Begin Provided data
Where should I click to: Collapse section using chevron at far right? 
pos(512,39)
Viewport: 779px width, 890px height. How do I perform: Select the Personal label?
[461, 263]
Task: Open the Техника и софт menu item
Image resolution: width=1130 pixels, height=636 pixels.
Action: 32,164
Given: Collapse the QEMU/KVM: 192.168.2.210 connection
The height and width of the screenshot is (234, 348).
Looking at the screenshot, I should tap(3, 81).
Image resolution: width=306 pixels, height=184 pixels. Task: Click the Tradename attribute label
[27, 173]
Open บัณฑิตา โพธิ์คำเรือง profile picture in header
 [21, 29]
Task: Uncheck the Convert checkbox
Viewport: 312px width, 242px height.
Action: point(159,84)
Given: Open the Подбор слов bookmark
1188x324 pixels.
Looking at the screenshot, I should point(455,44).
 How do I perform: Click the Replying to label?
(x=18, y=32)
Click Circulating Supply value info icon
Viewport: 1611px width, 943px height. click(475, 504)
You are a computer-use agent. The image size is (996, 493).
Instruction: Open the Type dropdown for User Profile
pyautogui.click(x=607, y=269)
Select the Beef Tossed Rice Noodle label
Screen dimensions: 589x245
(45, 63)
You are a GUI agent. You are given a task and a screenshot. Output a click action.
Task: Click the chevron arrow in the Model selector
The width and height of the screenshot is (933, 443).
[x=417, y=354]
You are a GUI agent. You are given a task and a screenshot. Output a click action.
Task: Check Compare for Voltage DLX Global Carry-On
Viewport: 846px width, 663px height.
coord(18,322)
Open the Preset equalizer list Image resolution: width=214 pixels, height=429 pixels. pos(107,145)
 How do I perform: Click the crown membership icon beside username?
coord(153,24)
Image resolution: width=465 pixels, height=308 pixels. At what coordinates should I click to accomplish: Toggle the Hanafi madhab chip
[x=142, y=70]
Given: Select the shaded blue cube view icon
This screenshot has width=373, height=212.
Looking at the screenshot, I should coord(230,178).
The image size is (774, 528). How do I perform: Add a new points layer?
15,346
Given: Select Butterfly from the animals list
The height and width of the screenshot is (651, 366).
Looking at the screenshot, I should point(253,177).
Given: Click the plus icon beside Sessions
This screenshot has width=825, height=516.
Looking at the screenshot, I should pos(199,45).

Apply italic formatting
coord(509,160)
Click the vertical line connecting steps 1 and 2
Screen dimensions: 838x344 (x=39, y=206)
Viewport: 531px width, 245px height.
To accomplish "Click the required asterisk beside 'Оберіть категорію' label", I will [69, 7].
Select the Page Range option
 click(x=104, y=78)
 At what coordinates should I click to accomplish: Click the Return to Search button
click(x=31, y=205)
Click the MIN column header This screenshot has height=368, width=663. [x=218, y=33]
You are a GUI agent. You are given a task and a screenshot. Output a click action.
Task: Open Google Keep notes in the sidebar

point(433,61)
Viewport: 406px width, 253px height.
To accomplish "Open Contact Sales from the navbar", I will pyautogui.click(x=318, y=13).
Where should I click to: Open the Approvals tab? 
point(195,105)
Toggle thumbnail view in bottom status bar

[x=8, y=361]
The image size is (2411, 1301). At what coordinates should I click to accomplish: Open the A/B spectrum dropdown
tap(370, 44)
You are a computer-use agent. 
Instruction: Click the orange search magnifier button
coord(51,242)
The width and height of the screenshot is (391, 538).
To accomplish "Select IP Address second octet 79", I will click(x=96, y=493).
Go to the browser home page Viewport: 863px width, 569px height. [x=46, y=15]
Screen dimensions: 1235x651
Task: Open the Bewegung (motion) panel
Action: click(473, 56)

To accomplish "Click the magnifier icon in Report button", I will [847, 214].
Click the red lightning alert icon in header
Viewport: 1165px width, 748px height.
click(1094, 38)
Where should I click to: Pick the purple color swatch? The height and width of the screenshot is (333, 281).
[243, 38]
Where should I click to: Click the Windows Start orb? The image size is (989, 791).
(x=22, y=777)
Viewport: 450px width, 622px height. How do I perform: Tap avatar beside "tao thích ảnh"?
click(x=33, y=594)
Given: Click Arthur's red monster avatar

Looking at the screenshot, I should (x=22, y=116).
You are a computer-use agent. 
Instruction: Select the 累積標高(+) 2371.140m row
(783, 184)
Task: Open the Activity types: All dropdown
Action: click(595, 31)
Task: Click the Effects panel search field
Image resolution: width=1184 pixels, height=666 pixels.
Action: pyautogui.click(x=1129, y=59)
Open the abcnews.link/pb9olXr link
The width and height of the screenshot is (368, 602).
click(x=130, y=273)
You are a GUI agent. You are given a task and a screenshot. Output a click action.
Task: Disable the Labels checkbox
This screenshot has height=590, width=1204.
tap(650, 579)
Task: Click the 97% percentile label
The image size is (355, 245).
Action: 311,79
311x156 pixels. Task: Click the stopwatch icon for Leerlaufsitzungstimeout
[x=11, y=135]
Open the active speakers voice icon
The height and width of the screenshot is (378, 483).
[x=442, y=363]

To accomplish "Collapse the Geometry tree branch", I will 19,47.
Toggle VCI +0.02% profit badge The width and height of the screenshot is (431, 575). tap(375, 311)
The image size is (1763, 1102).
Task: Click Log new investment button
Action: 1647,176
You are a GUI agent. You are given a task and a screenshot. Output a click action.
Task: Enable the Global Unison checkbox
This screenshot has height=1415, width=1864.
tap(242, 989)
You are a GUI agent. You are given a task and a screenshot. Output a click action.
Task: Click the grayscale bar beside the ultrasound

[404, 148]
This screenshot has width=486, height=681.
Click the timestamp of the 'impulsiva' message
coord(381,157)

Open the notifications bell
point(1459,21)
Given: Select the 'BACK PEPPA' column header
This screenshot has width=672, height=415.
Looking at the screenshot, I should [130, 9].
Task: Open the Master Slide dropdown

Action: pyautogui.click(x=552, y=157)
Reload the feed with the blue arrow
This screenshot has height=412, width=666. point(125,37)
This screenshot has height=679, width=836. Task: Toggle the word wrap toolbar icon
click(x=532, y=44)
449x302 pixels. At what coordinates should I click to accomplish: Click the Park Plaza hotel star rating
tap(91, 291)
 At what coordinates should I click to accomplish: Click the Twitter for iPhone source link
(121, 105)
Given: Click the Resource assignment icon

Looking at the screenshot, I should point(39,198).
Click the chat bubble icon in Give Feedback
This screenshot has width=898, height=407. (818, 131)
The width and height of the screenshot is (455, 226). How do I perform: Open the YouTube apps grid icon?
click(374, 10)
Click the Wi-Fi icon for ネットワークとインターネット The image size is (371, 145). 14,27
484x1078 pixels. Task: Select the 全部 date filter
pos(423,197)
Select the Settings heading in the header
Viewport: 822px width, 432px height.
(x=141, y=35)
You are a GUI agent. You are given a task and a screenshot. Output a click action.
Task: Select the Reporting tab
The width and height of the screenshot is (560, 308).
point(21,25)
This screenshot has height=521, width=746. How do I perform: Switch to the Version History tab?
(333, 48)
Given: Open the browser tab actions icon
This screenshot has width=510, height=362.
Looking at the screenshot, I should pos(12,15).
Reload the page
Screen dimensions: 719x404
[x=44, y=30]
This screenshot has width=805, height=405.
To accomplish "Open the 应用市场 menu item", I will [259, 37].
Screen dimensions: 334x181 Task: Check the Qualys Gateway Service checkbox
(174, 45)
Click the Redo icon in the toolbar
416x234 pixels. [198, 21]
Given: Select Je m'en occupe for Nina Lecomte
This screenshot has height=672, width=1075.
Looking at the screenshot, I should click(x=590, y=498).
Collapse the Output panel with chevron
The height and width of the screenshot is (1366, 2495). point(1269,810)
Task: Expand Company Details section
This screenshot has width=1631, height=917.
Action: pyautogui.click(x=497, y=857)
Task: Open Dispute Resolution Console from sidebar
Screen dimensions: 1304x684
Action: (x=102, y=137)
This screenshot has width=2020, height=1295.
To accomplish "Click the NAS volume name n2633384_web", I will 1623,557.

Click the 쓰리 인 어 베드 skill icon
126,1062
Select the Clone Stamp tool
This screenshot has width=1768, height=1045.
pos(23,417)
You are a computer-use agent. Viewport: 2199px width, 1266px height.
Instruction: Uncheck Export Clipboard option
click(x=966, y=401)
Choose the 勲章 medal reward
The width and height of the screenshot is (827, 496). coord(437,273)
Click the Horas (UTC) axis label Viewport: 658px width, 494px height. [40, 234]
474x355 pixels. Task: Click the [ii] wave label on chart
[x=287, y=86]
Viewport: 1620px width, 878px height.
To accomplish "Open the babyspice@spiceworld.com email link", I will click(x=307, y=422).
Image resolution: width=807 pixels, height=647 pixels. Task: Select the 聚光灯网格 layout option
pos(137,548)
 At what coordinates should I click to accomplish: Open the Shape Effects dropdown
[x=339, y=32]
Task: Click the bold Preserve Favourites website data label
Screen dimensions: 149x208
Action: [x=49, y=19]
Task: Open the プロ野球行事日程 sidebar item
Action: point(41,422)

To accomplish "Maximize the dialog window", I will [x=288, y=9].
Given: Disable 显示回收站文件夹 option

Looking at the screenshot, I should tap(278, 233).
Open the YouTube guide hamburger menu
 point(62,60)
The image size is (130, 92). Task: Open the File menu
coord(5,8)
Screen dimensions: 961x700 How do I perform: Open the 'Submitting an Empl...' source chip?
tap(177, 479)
End Provided data
§ What to do:
Reproduce the part of the material that opens with the line containing "Task: Click the bold" and closes at the end of the material, swapping "hamburger menu" for "menu button" and leaving everything else unchanged.

§ Result:
Task: Click the bold Preserve Favourites website data label
Screen dimensions: 149x208
Action: [x=49, y=19]
Task: Open the プロ野球行事日程 sidebar item
Action: point(41,422)

To accomplish "Maximize the dialog window", I will [x=288, y=9].
Given: Disable 显示回收站文件夹 option

Looking at the screenshot, I should tap(278, 233).
Open the YouTube guide menu button
 point(62,60)
The image size is (130, 92). Task: Open the File menu
coord(5,8)
Screen dimensions: 961x700 How do I perform: Open the 'Submitting an Empl...' source chip?
tap(177, 479)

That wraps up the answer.